オフィス市況は今年3月まで空前の好況だった。不動産サービス大手CBREによれば、3月の都内のオフィスビル空室率はわずか0.9%。一般的に5%が好不況の境目といわれる中、ほぼフル稼働の状態だ。
企業は好調な業績を背景にオフィス投資を拡大した。分散していた拠点を統合・集約したほか、働き方改革でシェアオフィスの利用も増えた。さらに人手不足を補うための採用強化で、従業員を引きつけられる都心の高級ビルのニーズが高まった。

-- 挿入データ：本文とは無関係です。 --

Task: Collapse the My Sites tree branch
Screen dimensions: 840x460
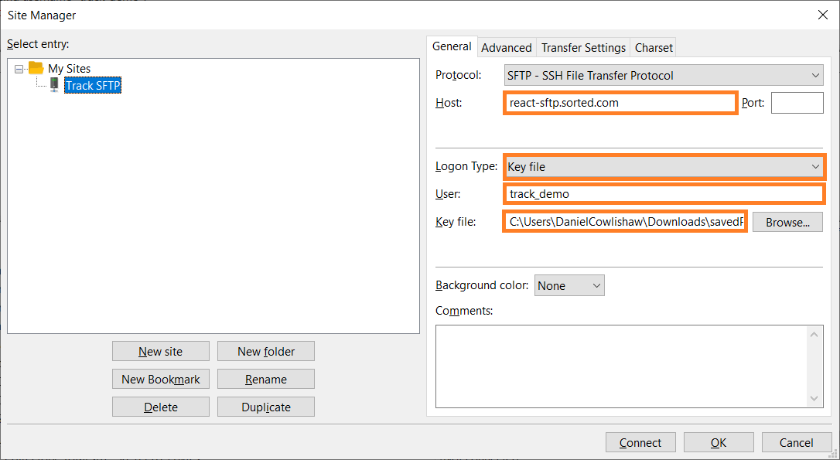Action: pos(19,68)
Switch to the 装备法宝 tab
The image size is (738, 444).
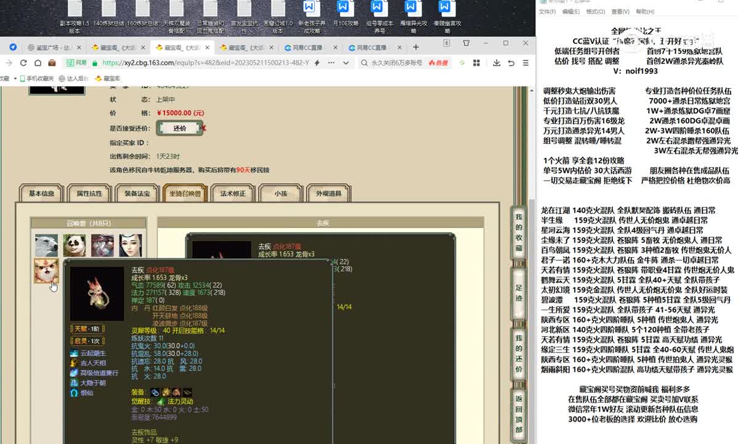[133, 194]
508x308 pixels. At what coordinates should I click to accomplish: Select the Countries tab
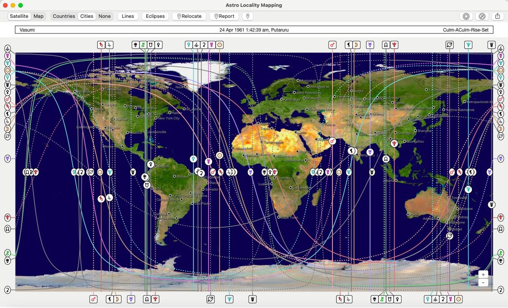pyautogui.click(x=64, y=16)
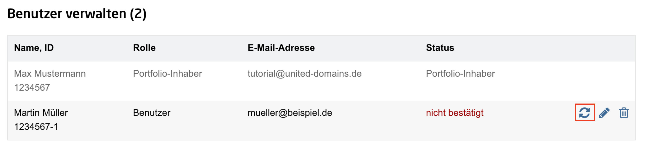Viewport: 646px width, 151px height.
Task: Click the "Name, ID" column header
Action: [34, 48]
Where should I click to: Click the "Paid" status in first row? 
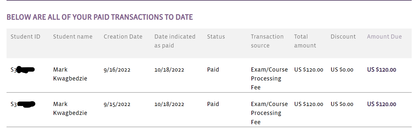(x=213, y=70)
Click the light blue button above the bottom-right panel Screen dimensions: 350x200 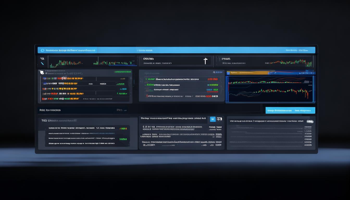[x=290, y=110]
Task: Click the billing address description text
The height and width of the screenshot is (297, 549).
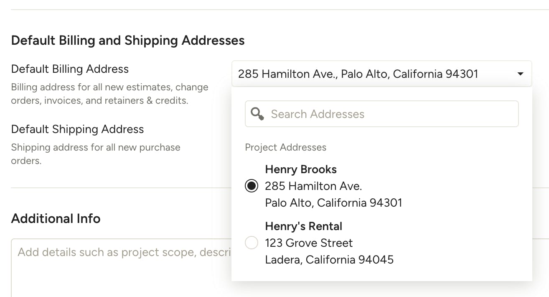Action: [x=109, y=94]
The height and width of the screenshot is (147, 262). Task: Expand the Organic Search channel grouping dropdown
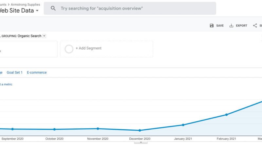point(44,36)
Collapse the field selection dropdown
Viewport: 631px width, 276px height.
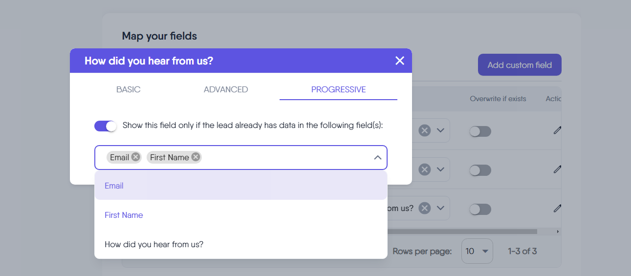click(x=377, y=157)
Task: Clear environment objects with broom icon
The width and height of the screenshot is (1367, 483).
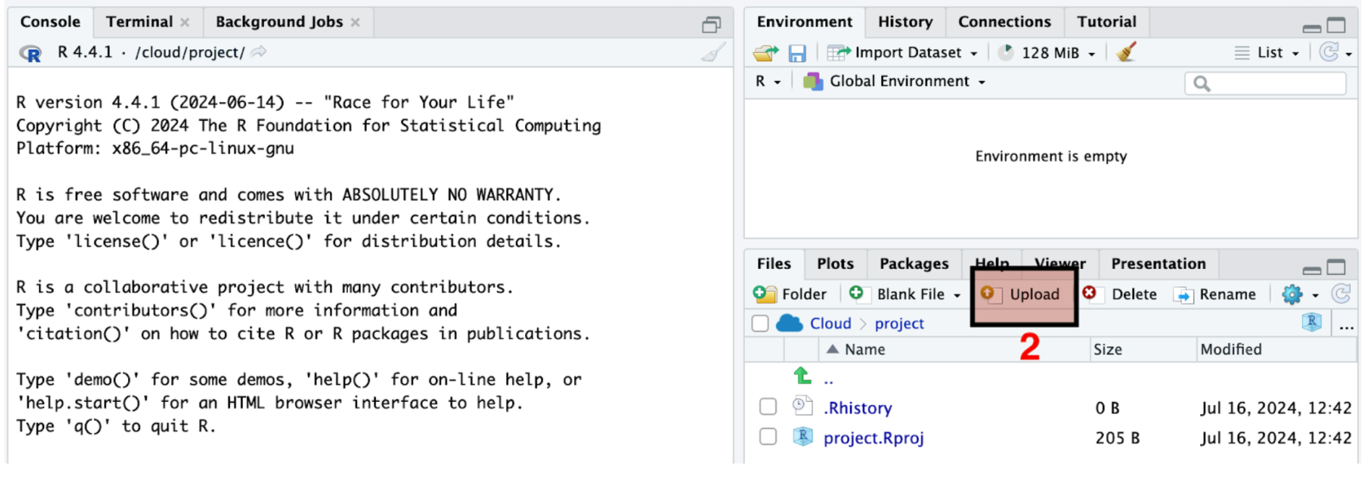Action: tap(1126, 53)
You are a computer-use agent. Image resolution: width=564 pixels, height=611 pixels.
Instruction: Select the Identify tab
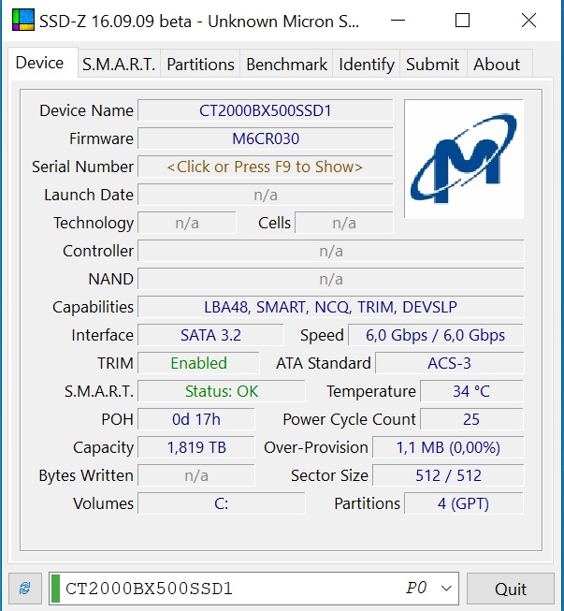pyautogui.click(x=366, y=65)
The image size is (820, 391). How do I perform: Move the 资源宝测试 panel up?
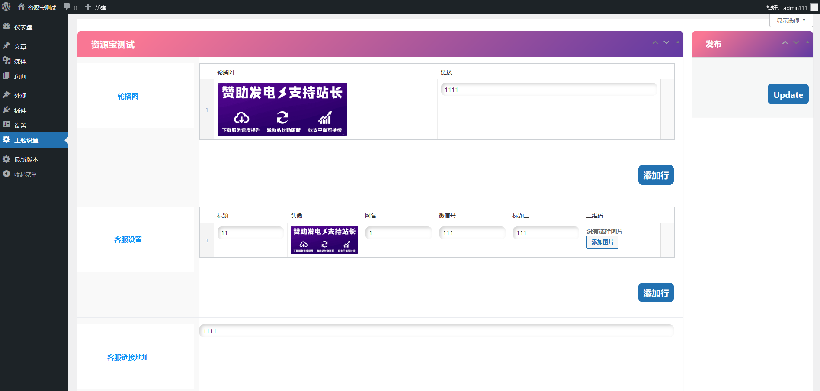pyautogui.click(x=655, y=42)
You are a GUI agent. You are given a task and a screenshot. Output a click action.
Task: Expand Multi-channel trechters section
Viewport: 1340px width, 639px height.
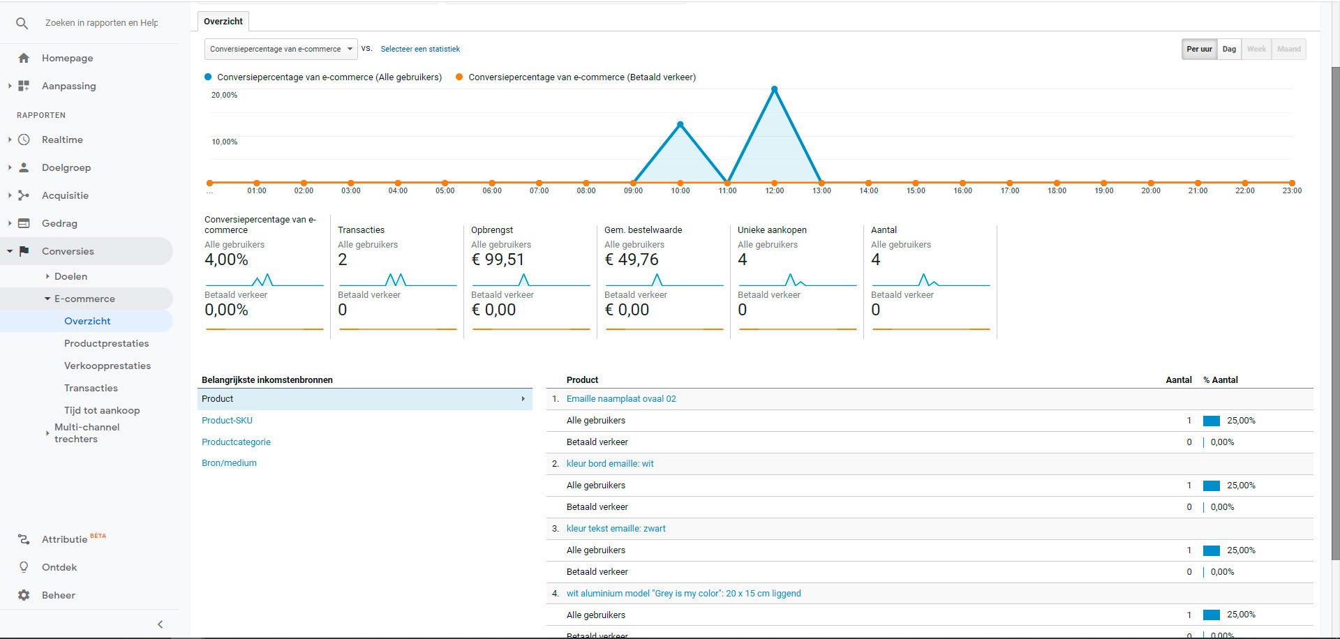click(47, 433)
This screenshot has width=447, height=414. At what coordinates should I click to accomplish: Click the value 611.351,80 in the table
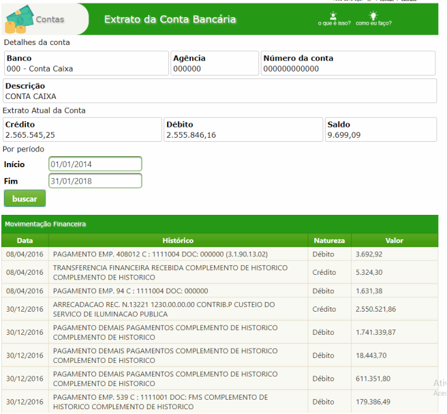373,379
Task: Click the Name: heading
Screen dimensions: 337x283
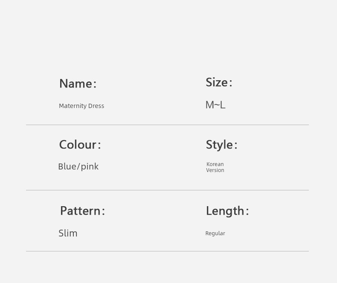Action: [78, 83]
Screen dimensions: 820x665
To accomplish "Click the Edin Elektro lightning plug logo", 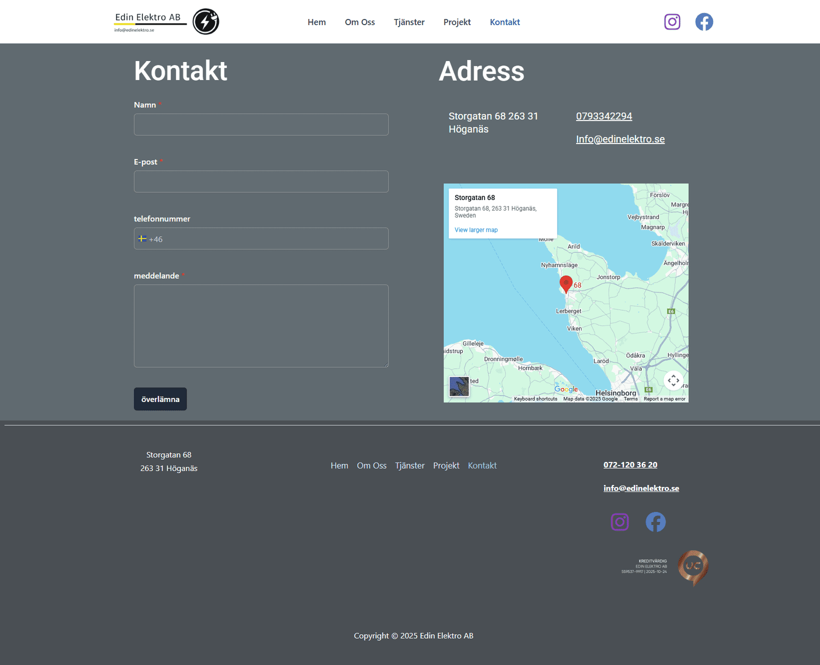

その顕著な例が成長力の著しいIT企業だ。セールスフォースは2021年、現在のJPタワー(東京・丸の内)から日本生命丸の内ガーデンタワーへ本社を移転させる。移転先の坪数は推定9000坪超。現状比3倍だ。従業員数も約1500人規模から24年までに約3500人へ増える。IT企業の増床ニーズがオフィス需要を牽引し、都心のオフィスビルは瞬く間にのみ込まれていった。
「近・新・大」。駅から近く、新しく、1フロア当たりの面積が大きいオフィスビルが主流になった。下図に示すように、森ビルの調査では、20年以降の新築オフィスビルの大半が、延べ床面積10万平方メートル以上で、かつ都心3区(千代田・中央・港区)に立地する。